The final two sections of this chapter discuss two seemingly opposing tuning techniques. Section 4.5.1 presents the technique of creating objects before they are needed. This technique is useful when a large number of objects need to be created at a time when CPU power is needed for other routines, and where those objects could feasibly be created earlier, at a time when there is ample spare CPU power.
Section 4.5.2, presents the technique of delaying object creation until the last possible moment. This technique is useful for avoiding unnecessary object creation when only a few objects are used although many possible objects can be created.
In fact, these techniques represent two sides of the same coin: moving object creation from one time to another. Preallocating moves object creation to a time earlier than you would normally create those objects; lazy initialization moves object creation to a later time (or never).
There may be situations in which you cannot avoid creating particular objects in significant amounts: perhaps they are necessary for the application and no reasonable amount of tuning has managed to reduce the object-creation overhead for them. If the creation time has been identified as a bottleneck, it is possible that you can still create the objects, but move the creation time to a part of the application when more spare cycles are available or there is more flexibility in response times.
The idea here is to choose another time to create some or all of the
objects (perhaps in a partially initialized stage), and store those
objects until they are needed. Again, if you have followed the
factory design pattern, it is relatively simple to replace the
return
new
Something()
statement with an access to the collection of spare
objects (presumably testing for a nonempty collection as well). If
you have not followed the factory design pattern, you may need to
track down all calls that create a new instance of the relevant class
and replace them with a call to the factory method. For the real
creation, you might want to spawn a background (low-priority) thread
to churn out objects and add them into the storage collection until
you run out of time, space, or necessity.

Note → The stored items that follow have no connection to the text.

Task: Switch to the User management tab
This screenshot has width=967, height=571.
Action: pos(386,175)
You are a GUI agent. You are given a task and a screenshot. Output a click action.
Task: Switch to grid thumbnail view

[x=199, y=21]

This is a variation of the “read-ahead” concept, and you can also apply this idea to:
Classloading (obviously not for classes needed as soon as the application starts up): see Section 3.8.
Distributed objects: see Chapter 12.
Reading in external data files.
Lazy initialization
means that you do not initialize
objects until the first time they are used. Typically, this comes
about when you are unsure of what initial value an instance variable
might have but want to provide a default. Rather than initialize
explicitly in the constructor (or class static initializer), it is
left until access time for the variable to be initialized, using a
test for null
to determine if it has been
initialized. For example:
public getSomething( ) { if (something == null) something = defaultSomething( ); return something; }
I find this kind of construct quite often in code (too often, in my
opinion). I can only rarely see a justifiable reason for using lazy
initialization. Not deciding where to initialize a variable correctly
is more often a result of lazy design or lazy coding. The result can
be many tests for null
executing when you access
your variables, and these null
tests never go
away: they are always performed, even after the variable has been
initialized. In the worst case, this can impact performance badly,
although generally the overhead is small and can be ignored. I always
recommend avoiding the use of lazy initialization for general coding.
On the other hand, there are particular design situations in which it is appropriate to use lazy initialization. A good example is classloading, where classes are loaded dynamically as required. This is a specific design situation in which it is clear there will be a performance impact on running applications, but the design of the Java runtime merited this for the features that it brought.
Lazy initialization can be a useful performance-tuning technique. As
usual, you should be tuning after functionality is present in your
application, so I am not recommending using lazy initialization
before the tuning stage. But there are places where you can change
objects to be lazily initialized and make a large gain. Specifically,
these are objects or variables of objects that may never be used. For
example, if you need to make available a large choice of objects, of
which only a few will actually be used in the application (e.g.,
based on a user’s choice), then you are better off not
instantiating or initializing these objects until they are actually
used.
An example is the char
-to-byte
encoding
provided by the JDK. Only a few (usually one) of these are used, so
you do not need to provide every type of encoding, fully initialized,
to the application. Only the required encoding needs to be used.
When you have thousands of objects that need complex initializations but only a few will actually be used, lazy initialization provides a significant speedup to an application by avoiding exercising code that may never be run. A related situation in which lazy initialization can be used for performance tuning is when there are many objects that need to be created and initialized, and most of these objects will be used, but not immediately. In this case, it can be useful to spread out the load of object initialization so you don’t get one large hit on the application. It may be better to let a background thread initialize all the objects slowly or to use lazy initialization to take many small or negligible hits, thus spreading the load over time. This is essentially the same technique as for preallocation of objects (see the previous section).
It is true that many of these kinds of situations should be anticipated at the design stage, in which case you could build lazy initialization into the application from the beginning. But this is quite an easy change to make (usually affecting just the accessors of a few classes), and so there is usually little reason to over-engineer the application prior to tuning.